** WHAT TO PRODUCE **
Please copy every line from the following entries in which the word "checkmark" appears.

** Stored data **
++++++++++

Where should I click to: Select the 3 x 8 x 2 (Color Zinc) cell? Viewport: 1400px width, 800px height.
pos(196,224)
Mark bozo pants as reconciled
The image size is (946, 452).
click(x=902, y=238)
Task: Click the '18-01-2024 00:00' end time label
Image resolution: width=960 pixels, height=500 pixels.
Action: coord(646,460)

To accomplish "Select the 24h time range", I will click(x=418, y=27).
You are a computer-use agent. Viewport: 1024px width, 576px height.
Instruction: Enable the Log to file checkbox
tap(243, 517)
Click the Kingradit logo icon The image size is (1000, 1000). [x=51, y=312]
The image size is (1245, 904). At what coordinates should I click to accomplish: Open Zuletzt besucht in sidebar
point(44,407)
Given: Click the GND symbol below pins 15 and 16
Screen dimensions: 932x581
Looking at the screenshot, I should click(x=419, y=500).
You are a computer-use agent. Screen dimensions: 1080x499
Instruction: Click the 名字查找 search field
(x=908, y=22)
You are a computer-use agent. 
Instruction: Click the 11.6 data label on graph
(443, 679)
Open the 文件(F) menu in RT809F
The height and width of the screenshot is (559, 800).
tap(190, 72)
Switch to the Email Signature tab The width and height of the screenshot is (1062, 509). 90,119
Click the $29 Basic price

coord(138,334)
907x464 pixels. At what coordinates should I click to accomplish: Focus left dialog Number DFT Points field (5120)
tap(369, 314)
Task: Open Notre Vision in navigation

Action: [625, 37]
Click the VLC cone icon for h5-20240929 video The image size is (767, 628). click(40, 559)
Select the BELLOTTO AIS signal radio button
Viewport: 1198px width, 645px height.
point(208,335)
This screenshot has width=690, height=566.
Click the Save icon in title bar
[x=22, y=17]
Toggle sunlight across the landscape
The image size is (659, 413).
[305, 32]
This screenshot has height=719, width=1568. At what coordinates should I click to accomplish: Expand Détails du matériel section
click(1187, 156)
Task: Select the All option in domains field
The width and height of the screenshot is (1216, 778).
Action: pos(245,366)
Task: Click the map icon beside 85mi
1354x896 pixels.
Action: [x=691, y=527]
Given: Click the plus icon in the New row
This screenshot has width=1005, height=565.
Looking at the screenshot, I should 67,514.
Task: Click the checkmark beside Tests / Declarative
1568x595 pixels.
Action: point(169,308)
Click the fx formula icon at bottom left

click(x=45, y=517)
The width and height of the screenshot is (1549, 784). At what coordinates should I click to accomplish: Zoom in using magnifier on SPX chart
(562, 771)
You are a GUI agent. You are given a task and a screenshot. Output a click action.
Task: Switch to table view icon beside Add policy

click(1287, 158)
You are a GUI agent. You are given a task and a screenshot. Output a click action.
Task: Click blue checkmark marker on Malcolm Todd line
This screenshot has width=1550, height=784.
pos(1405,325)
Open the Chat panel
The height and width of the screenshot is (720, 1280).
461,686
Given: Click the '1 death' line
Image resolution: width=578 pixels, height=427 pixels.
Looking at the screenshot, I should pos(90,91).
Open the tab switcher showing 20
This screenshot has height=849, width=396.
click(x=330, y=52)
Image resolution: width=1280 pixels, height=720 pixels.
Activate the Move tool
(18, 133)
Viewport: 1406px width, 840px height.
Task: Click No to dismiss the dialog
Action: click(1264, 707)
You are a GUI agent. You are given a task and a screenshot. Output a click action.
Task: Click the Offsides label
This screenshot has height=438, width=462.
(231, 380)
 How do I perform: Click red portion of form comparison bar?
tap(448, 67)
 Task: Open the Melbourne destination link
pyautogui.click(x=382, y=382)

++++++++++

** ANSWER FOR THIS EXERCISE **
Task: Click the checkmark beside Tests / Declarative
Task: Click blue checkmark marker on Malcolm Todd line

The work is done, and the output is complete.